A Bent Will

There were several things that were very heavy on my heart that I had been praying for some time.  One of the issues was clearly something that needed God’s correction and healing … the others were “God, what is happening, how do I cope, when are You going to step in … HELP!”

So on and on I prayed.  I had quit telling God HOW to do it, but “God, can’t You hurry a bit?”  I knew God’s timing is not my timing, that His ways are not my ways. I quoted the scriptures many times that He had given me to pray over these situations, but nothing seemed to be changing and was only getting worse.

I remember exactly where I was standing, saying, “God, I don’t know how much longer I can take this …” when in my spirit I heard God say, “I want you to bend to my will!”

Well, that brought me up short!  Clearly, I was not praying totally in the will of God!  At least in one of the issues involving a spiritual need, I knew how to pray, but the other issues?  

It is not easy to surrender to His will in some matters!  I immediately said, “O God, I DO want to bend (surrender) to Your will in these matters, and I want to do it with a totally happy surrendered heart … I do not want to be a Balaam that follows You but still wanting it his way!  Help me to let go and let You.  There are others involved who will still try to do it their way, so help me in conversation with them.  Not their will, not my will, but Thine be done O Father!”

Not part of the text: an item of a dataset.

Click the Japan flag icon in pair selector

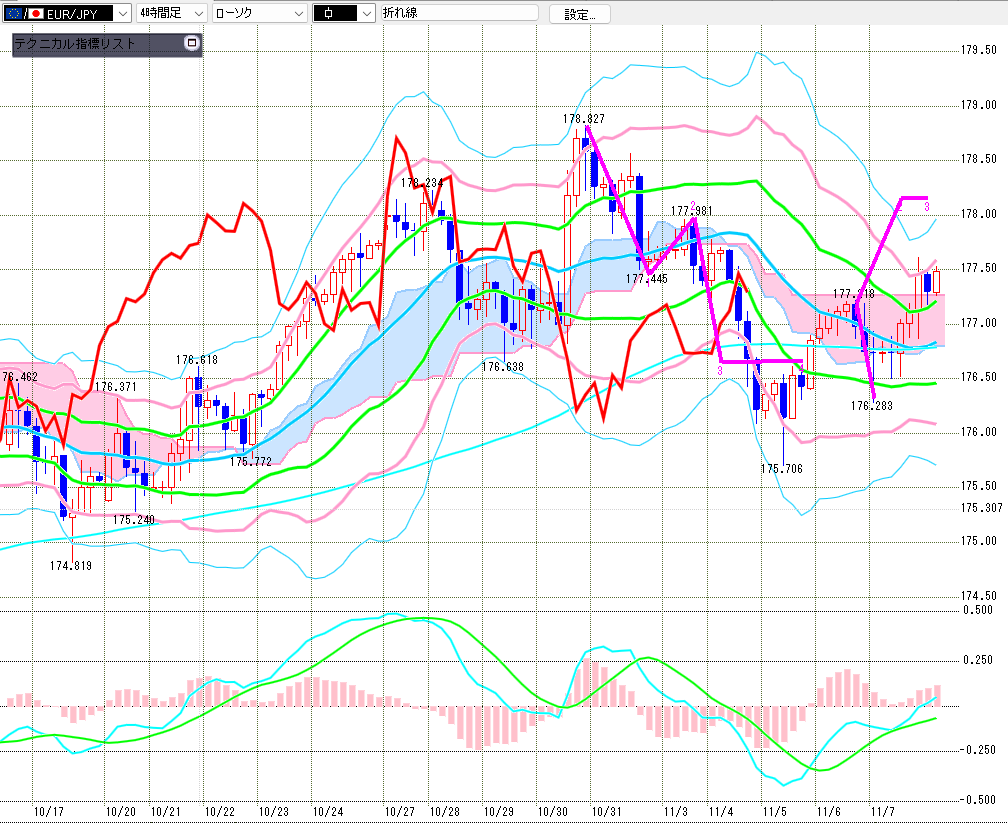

As I pondered “bent,” I realized that bending is not always easy.  If you take a stick and bend it … it will break.  If you take a metal rod, it must be heated (fire!) and gradually bent to the shape you want.  I don’t want to be the stick and break, but going through fire to shape me is very painful!

After several days of God speaking to my heart, I still find it hard to truly “let go,” but it is a constant prayer.  In letting go, I still pray for God’s will to be accomplished in the various situations and also in my heart.  In “letting go,” I do not want it to be a case of “whatever will be, will be” but truly God’s way!
Reading today’s scripture, “Therefore do not be like them.  For your Father knows the things you have need of before you ask Him.” (Matthew 6:8).  Praying is not to remind Him of what I need but to keep reminding me to continually cast my burden on Him!  But cast with confidence that He hears, He knows, He cares, and in His time the answer will come.  Can I be patient, or will I be broken before being bent?